With PTHREAD_PRIO_INHERIT, the mutex records the priority of the highest-priority waiter. When the owning thread releases the mutex, its priority is restored to its original level. This propagation is transitive — if the owning thread itself holds another mutex with a waiter of even higher priority, the inheritance chain extends.

Priority inheritance is local to the mutex. It does not permanently change thread priorities. The kernel applies it only for the duration of the lock acquisition.

Linux mutexes (futex-based) support priority inheritance when configured with PTHREAD_PRIO_INHERIT. Not all kernel mutex implementations do. When designing real-time systems, verify that all synchronization primitives use priority inheritance.

PREEMPT_RT: Making Stock Linux Real-Time Capable

The standard Linux kernel is not a real-time operating system. It is preemptible at many levels, but it has regions of code — particularly in interrupt handlers and critical sections — where preemption is disabled. The longest non-preemptible section is called the interrupt latency ceiling. On a stock kernel, this ceiling can range from hundreds of microseconds to several milliseconds.

The PREEMPT_RT patch set, maintained by a small team of kernel developers and merged incrementally into mainline over the past two decades, addresses this by converting the remaining non-preemptible regions into preemptible ones.

Key transformations in PREEMPT_RT:

All interrupt handlers become threaded — they run as kernel threads rather than in hardirq context. This makes them preemptible.
Spinlocks become sleeping locks, allowing the holder to be preempted.
Critical sections that cannot tolerate preemption are isolated and minimized.
The kernel’s internal locking uses priority inheritance everywhere.

The result is a kernel with fully deterministic preemption. The maximum latency becomes bounded and measurable — typically in the range of tens of microseconds on modern hardware, rather than milliseconds.

To use PREEMPT_RT, you either run a distribution that ships a pre-built -rt kernel (Ubuntu, RHEL, Fedora all offer these), or you apply the patch against a matching kernel version and compile it yourself.

Once running, you can verify latency with cyclictest from the rt-tests suite:

# Measure scheduling latency on all cores
cyclictest -l 1000000 -m -S -p 90

# Measure latency with per-thread histogram
cyclictest -l 1000000 -m -h 40 -q

The -p 90 sets the test thread to priority 90. -h 40 produces a latency histogram with 40-microsecond buckets.
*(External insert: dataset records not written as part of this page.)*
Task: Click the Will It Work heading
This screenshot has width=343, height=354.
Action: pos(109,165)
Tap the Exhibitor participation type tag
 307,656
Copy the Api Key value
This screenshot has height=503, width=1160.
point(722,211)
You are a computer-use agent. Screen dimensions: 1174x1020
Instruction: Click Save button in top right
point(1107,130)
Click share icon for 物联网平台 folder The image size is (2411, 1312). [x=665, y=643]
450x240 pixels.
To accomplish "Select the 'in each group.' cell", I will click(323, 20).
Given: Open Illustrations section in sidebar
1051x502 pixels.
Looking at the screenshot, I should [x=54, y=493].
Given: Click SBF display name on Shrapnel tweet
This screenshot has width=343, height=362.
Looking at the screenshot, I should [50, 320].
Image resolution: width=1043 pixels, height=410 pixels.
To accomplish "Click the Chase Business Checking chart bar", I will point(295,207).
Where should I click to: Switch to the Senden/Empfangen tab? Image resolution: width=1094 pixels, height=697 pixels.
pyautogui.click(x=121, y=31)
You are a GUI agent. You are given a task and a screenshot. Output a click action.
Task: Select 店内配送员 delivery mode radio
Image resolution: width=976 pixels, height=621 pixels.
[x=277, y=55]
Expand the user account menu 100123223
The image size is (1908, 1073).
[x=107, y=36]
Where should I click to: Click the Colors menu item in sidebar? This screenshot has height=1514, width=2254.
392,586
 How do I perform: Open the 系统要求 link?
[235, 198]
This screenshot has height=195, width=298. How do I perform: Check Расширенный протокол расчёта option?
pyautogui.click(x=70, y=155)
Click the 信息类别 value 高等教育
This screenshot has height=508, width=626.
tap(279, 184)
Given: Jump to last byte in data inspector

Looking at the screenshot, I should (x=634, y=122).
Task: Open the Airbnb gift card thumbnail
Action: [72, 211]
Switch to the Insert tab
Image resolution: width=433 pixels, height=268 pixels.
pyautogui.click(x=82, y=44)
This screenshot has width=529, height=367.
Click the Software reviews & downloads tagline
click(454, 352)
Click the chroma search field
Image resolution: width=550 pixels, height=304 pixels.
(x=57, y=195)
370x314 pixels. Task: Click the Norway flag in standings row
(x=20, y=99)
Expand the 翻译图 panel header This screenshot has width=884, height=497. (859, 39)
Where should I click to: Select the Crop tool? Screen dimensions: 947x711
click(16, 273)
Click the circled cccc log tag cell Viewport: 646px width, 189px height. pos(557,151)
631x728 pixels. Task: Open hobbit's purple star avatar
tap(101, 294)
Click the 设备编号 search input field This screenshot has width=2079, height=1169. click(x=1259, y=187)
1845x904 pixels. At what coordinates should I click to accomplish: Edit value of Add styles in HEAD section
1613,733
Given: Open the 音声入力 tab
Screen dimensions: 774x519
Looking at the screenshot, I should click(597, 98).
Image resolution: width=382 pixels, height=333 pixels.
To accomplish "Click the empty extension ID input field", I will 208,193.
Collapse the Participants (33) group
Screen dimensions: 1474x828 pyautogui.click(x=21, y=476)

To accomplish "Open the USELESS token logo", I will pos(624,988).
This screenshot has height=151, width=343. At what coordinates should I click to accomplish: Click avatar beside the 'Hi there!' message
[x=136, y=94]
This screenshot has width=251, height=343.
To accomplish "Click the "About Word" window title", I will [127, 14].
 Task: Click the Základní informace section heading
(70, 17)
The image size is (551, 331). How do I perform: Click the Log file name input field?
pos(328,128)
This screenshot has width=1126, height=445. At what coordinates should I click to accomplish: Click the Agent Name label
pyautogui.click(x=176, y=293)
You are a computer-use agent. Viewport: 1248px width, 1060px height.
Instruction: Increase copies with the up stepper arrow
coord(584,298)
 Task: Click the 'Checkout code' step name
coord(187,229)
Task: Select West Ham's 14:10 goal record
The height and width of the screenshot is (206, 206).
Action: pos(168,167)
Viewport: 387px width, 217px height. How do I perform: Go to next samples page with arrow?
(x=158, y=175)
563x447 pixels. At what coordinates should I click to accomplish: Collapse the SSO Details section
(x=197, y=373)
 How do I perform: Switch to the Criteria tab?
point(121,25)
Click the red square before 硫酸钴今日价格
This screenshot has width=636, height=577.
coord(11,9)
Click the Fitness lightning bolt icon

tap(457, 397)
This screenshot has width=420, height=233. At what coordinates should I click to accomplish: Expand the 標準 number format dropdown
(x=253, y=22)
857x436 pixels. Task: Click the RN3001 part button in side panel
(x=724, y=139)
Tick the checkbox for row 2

A healthy PREEMPT_RT system shows the vast majority of samples within a few hundred microseconds even under heavy load.

Real-Time Operating Systems: Purpose-Built for Determinism

While Linux with PREEMPT_RT can meet soft real-time requirements, many embedded and safety-critical domains need formal certification, formally verified worst-case latency bounds, or minimal footprint. For these, dedicated RTOS solutions exist that are smaller and more deterministic than a general-purpose kernel.

FreeRTOS

FreeRTOS is the most widely deployed RTOS in the world, running on billions of microcontrollers in IoT devices, wearables, and industrial sensors. It is MIT licensed and runs on over 40 microcontroller architectures.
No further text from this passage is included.